Ridatemi “la prima cosa bella”
8 Luglio 2010
Buongiorno signori,
sono una delle tante pensionate di Samarate, ho passato i 60 anni, e mi sono accorta che il Comune ha organizzato una serie di concerti in piazza. Che bello, mi sono detta ! per una sera posso uscire di casa senza assistere alle solite repliche televisive, senza sottostare alle solite lamentele di mio marito e … i figli, per una sera facciano quello che vogliono.

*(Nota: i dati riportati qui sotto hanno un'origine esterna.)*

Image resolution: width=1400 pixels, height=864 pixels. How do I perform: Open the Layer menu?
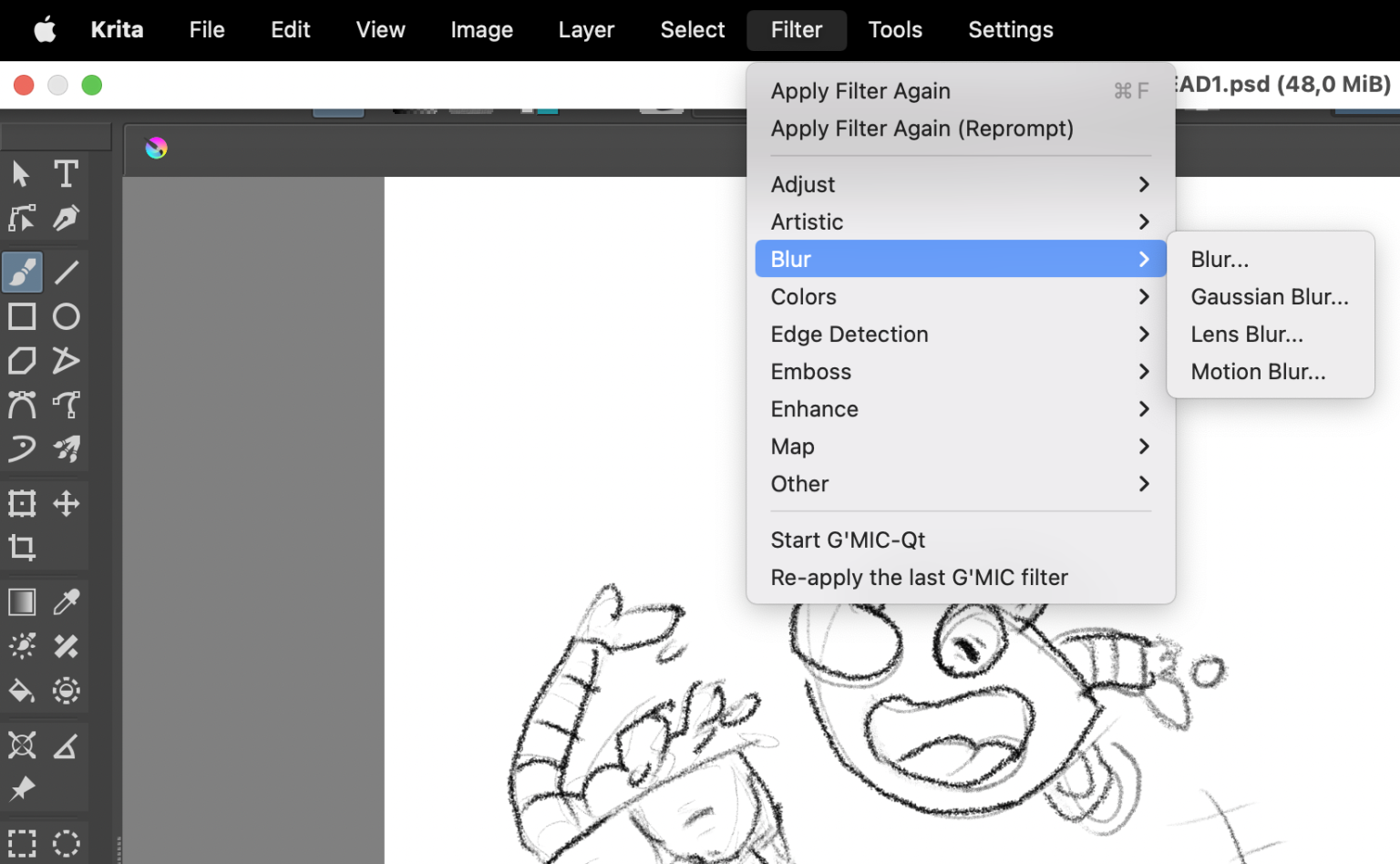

Stasera esco… per la disperazione, vado al concerto! sicuramente ci saranno canzoni che mi ricorderanno i tempi di quando ero giovane e bella, con i capelli scompigliati sulla lambretta aggrappata a mio marito.

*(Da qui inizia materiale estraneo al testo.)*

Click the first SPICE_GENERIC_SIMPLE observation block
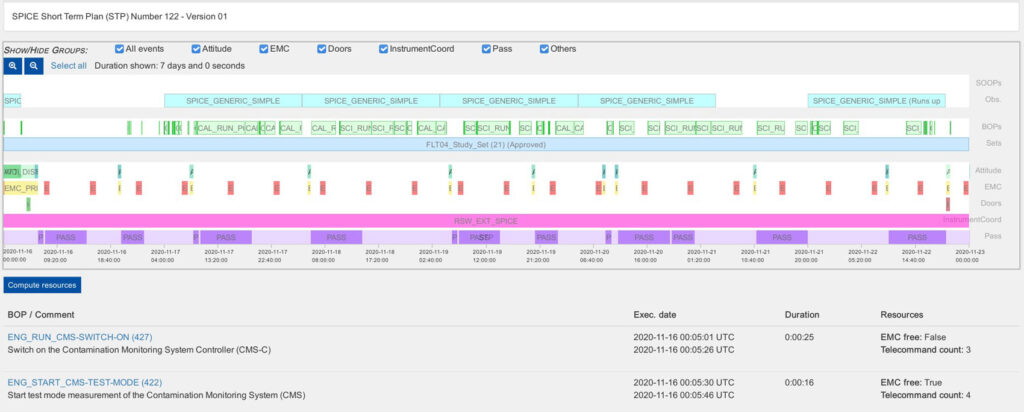Viewport: 1024px width, 412px height. (232, 101)
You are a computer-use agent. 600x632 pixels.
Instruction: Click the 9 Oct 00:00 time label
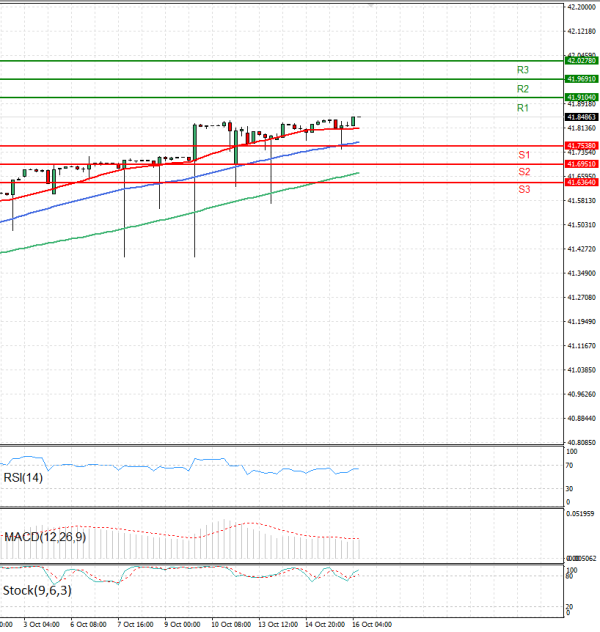[182, 624]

Invece no, assisto ad uno show di virtuose chitarre acustiche, senza un cantante, ne’ una canzone che mi ricordi … la lambretta. Saranno bravi, sarò ignorante io, ma me ne ritorno a casa a riaccendere la tv, sempre per la disperazione… Mi hanno detto che settimana scorsa c’era un gruppo di musica celtica e la prossima un gruppo di musica nera. Nessuno che faccia una musica per me, che mi ricordi "la prima cosa bella"

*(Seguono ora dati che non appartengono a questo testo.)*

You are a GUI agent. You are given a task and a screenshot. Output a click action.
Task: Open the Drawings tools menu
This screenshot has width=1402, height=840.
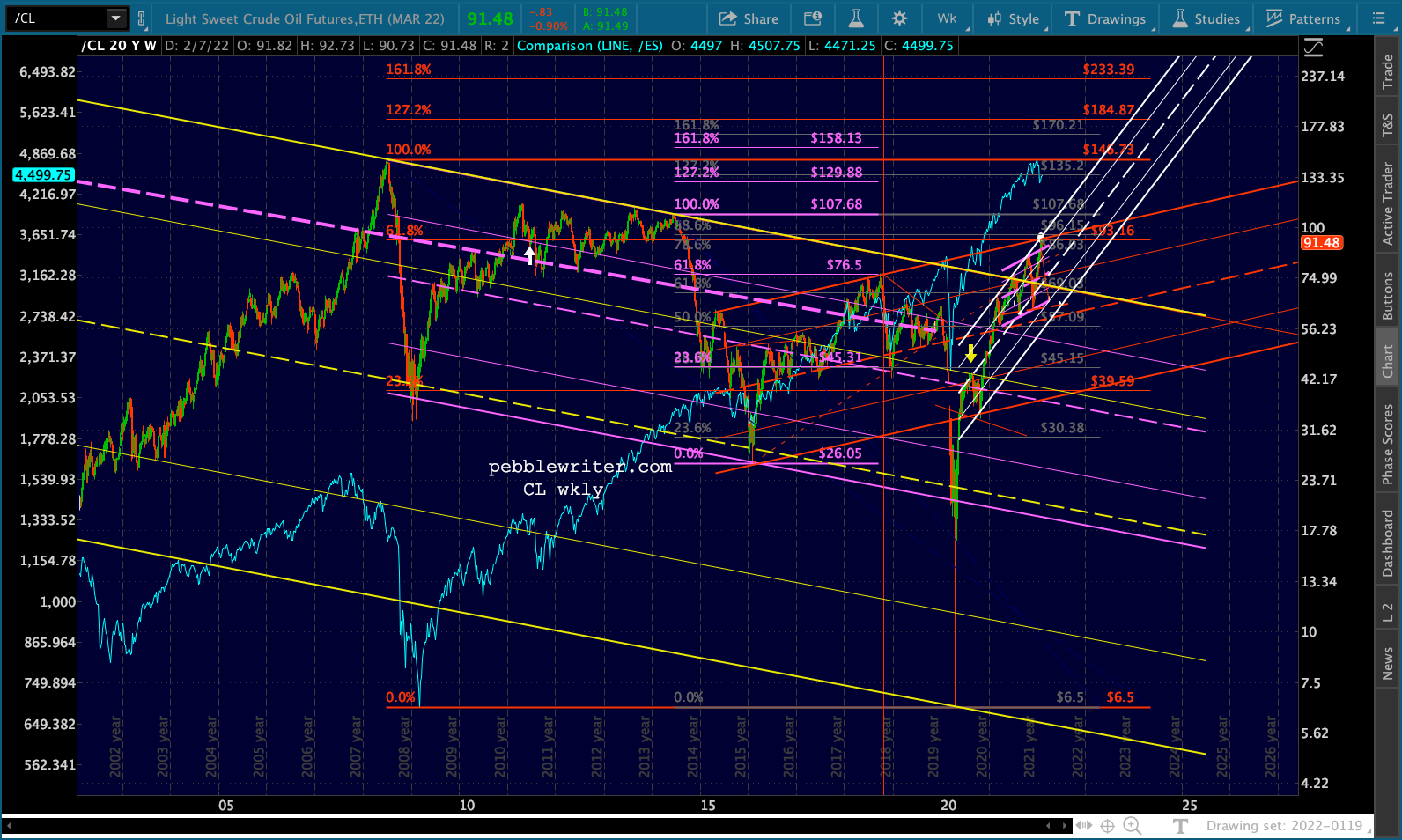[1106, 18]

Caliamo la maschera, non è vero, non sono una signora sui 60, potrei esserne il figlio ma in qualità di esponente dell’Italia dei Valori volevo esprimere un mio pensiero sulla scelta musicale di Samarate20. Niente da eccepire sui gruppi che sono stati chiamati ad esibirsi, tutti di pregevole qualità, ma spesso decontestualizzati e relegati in una cornice inadatta. Una rassegna dovrebbe avere a cuore anche i gusti più popolari e, almeno nelle piazze sarebbe bello una sera vedere signore e signori della bella età divertirsi con il genere musicale che più li rappresenta. Per i musicisti stessi deve essere avvilente non veder riconosciuta la propria abilità frutto di studi e sogni, da un pubblico che non ne ha le sensibilità necessaria.Ma è quello il pubblico che esce in simili occasioni, lo capirebbe perfino un bambino. Ora, il mio universo musicale spazia da Charlie Parker fino a raggiungere Tom Jobim passando attraverso la grande Maria Bethania e Neil Young ecc.ecc. ma sono il primo a riconoscere l’ elitarietà dei miei gusti che non voglio condividere con la moltitudine. Si dirà, ma nono sono gli "intellettuali di sinistra" che vogliono l’impegno e la cultura? Può darsi, ma sono gli stessi che hanno sdoganato fior di cantanti pop di ogni generazione. (da Bongusto a Di Capri a Baglioni a Battisti ecc.ecc.)
Quindi ritengo che il tanto decantato "ce n’è per tutti i gusti" della nuova amministrazione riguardo Samarate20 debba essere rivisto, poichè l’impostazione non si discosta da quella sempre troppo elitaria della precedente. Forse un po’ piu’ ricca, ma, anche il rocknei boschi di Cascina Costa. Poi non lamentiamoci dei "Rave".
Quindi, come volevasi dimostrare, sotto il cielo di Samarate, nonostante i proclami di chi si ritiene il nuovo… non c’è niente di nuovo.
E poi, che fine ha fatto il Librando? ma questa è un’altra storia.